*課題 A:*
次の(i)〜(iii)がSNSの誹謗中傷についての文章の内容と合っているかどうかを判断し、それぞれ「はい」か「いいえ」で答え、決め手となる箇所を文章からそのまま引用してください。(i) 名誉毀損と侮辱罪を分けるのは、事実の摘示があるかないかである。(ii) インターネット上の誹謗中傷が刑事責任を問われることはない。(iii) 「誹謗中傷」は、同じ意味の二つの言葉を重ねた語である。
*課題 B:*
SNSの誹謗中傷についての文章を、最後の文に続けて書き進めてください。

*課題文:*
┄┄┄┄┄┄┄┄┄┄

SNSの普及により、誰でも手軽に情報を発信できる便利な時代になりました。
薬に関する情報収集や情報交換にSNSも活用している人も少なくないかもしれません。
しかし、便利になる一方で誹謗中傷やデマの拡散、風評被害といった問題も増加しています。
医師や薬剤師をはじめとする医療従事者は、ミスや対応に関するクレームなどをSNSで拡散され名誉を傷つけられるケースもありますし、正しい情報発信に対して謂れのない誹謗中傷を受けるケースも見受けられます。
誹謗中傷を受けた場合、放置すると精神的にも負担になり、私生活や仕事にも悪影響を及ぼす可能性があります。
被害者にも加害者にもならないよう、関係する法律や適切な対処法を知っておくことが重要です。
本記事では、SNSでの誹謗中傷に対する法的な扱いについて詳しく解説します。
SNSの誹謗中傷とは?
誹謗中傷の定義
誹謗中傷とは、根拠のない悪口や嫌がらせで他人の名誉や人格を傷つける行為です。
特定の個人や組織に対して、侮辱や嫌がらせ、デマ情報、虚偽の発言を行い、その名誉や信用を損なわせる行為を指します。
インターネット上の誹謗中傷は、名誉毀損罪や侮辱罪などの刑事責任を問われる場合があります。
後述しますが、名誉毀損と侮辱罪の違いは、事実の摘示の有無です。名誉毀損は、事実を公然と摘示し、社会的評価を低下させることで成立します。侮辱は事実の摘示なしに公然と人を侮辱する行為で成立します。
誹謗と中傷
誹謗中傷という言葉は、誹謗と中傷の2つの異なる意味を持つ言葉が組み合わさったものです。

┄┄┄┄┄┄┄┄┄┄

*データセット:*
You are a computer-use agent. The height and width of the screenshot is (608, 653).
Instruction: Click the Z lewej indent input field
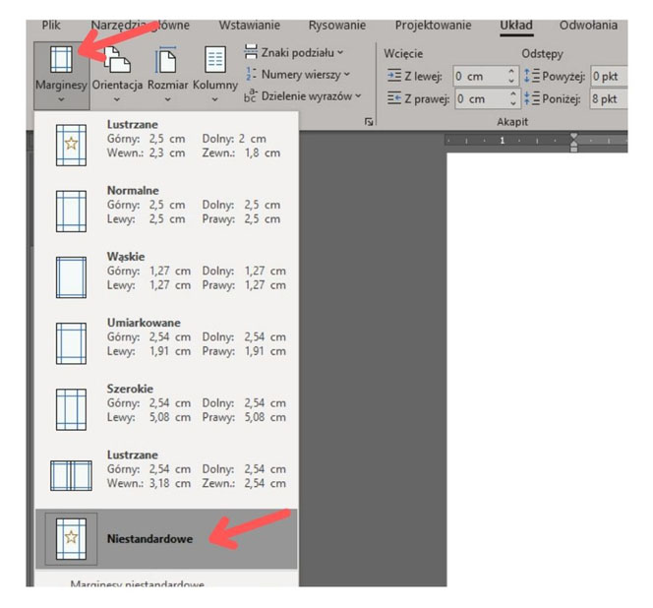coord(478,76)
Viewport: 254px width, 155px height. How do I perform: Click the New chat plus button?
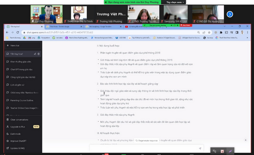(x=7, y=46)
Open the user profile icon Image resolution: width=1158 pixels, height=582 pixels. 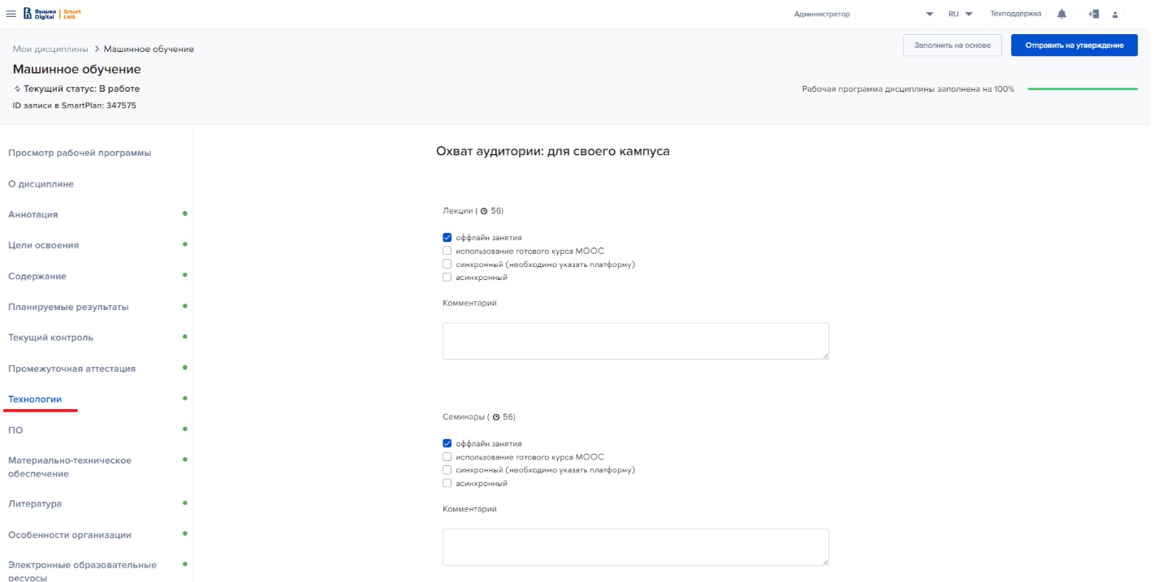[x=1115, y=14]
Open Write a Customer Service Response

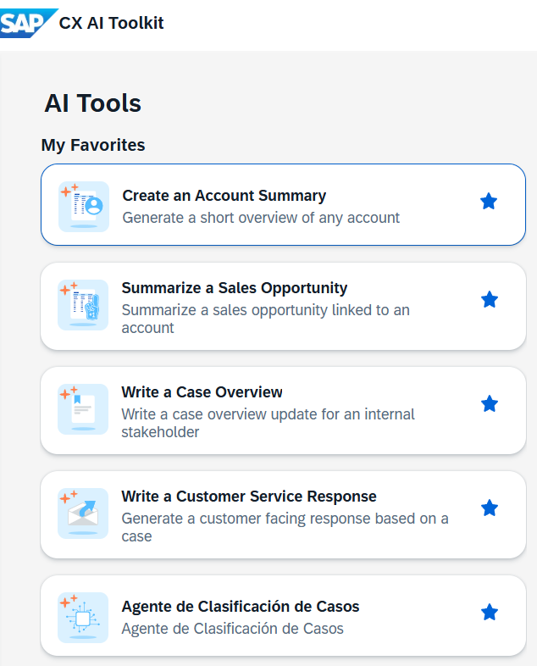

┄┄┄┄┄┄┄┄┄┄

*解答 A:*
(i) はい。「名誉毀損と侮辱罪の違いは、事実の摘示の有無です。」
(ii) いいえ。「インターネット上の誹謗中傷は、名誉毀損罪や侮辱罪などの刑事責任を問われる場合があります。」
(iii) いいえ。「誹謗中傷という言葉は、誹謗と中傷の2つの異なる意味を持つ言葉が組み合わさったものです。」

*解答 B:*
- 誹謗(ひぼう) … 悪口を言うこと
- 中傷(ちゅうしょう) … 根拠のないことで相手の名誉を傷つけること
例えば、
「○○はバカだ」 → 誹謗
「○○は犯罪者だ」(根拠なし) → 中傷
このように、誹謗中傷はどちらか一方、または両方を含むことがあります。
誹謗中傷の主なパターン
誹謗中傷が起こりやすい場面としては以下があります。
- SNSでの投稿や返信
- ネット掲示板での書き込み
- 口コミサイトでの虚偽の投稿
- ブログやニュースサイトでの偏った記事
- YouTubeなどの動画プラットフォームでの悪意ある発言 など
虚偽の情報を拡散
「〇〇薬局は薬を間違えることが多い」
「この薬剤師は適当な説明しかしない」
個人を特定して侮辱
「〇〇薬局の△△(個人名)は無能」
「△△(個人名)は最低な対応だった」
プライバシーの侵害
「あの薬剤師、××に住んでいるらしい」
「〇〇薬局の人、勤務中にこんなことしてた」
業務妨害
「〇〇薬局は違法なことをしている」
「この病院は絶対に行かない方がいい」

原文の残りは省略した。